**Problem statement**
Take the listing below and print exactly the lines starting at the line containing "Where should I" and ending at the line containing "This screenshot has width=1280, height=705.", both ends included, and no others.

**Provided material**

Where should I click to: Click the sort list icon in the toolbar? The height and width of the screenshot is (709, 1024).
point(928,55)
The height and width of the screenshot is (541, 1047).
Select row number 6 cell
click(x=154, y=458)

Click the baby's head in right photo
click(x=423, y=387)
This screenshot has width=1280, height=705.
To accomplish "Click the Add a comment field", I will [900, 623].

---

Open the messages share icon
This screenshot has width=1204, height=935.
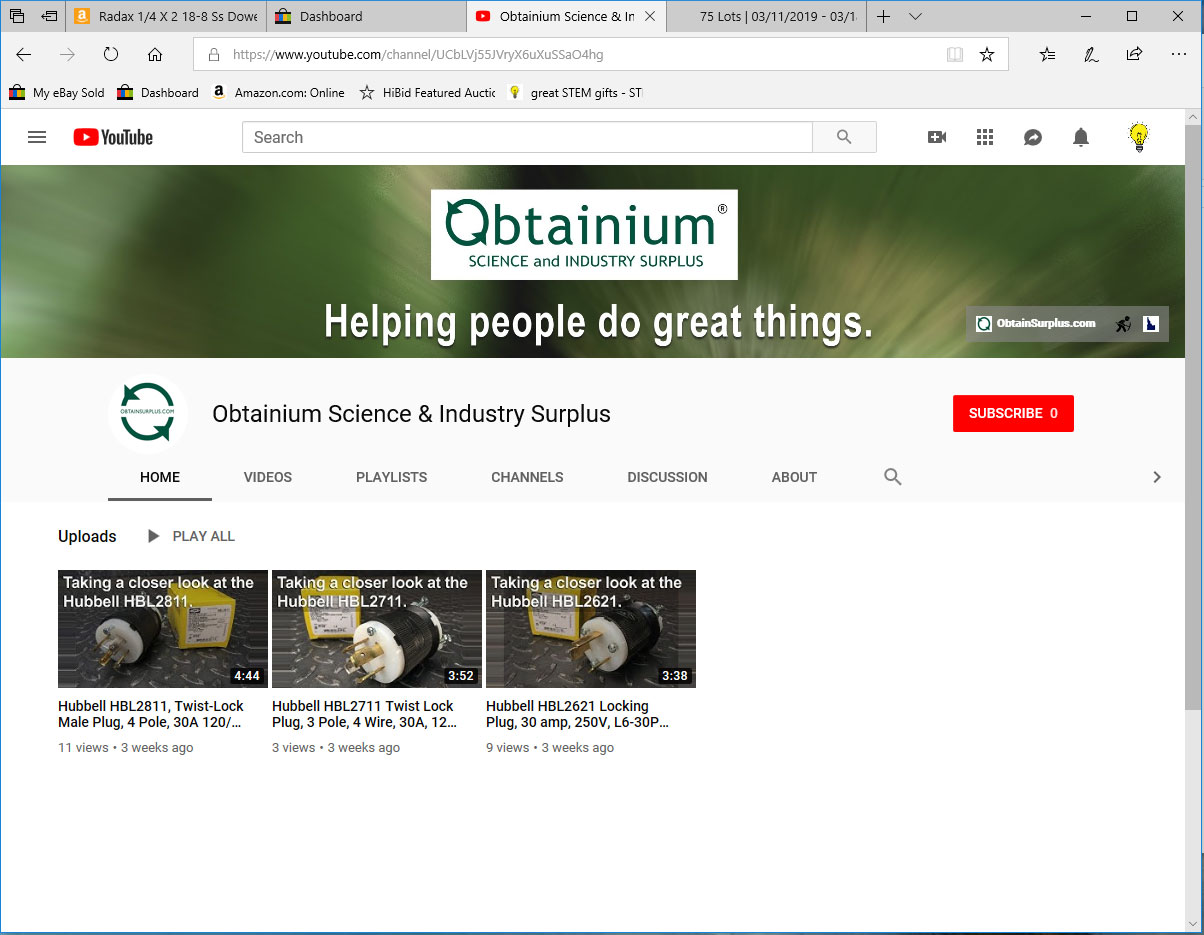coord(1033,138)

**Exercise output**
Where should I click to: Click the sort list icon in the toolbar? The height and width of the screenshot is (709, 1024).
point(928,55)
The height and width of the screenshot is (541, 1047).
Select row number 6 cell
click(x=154, y=458)

Click the baby's head in right photo
click(x=423, y=387)
This screenshot has width=1280, height=705.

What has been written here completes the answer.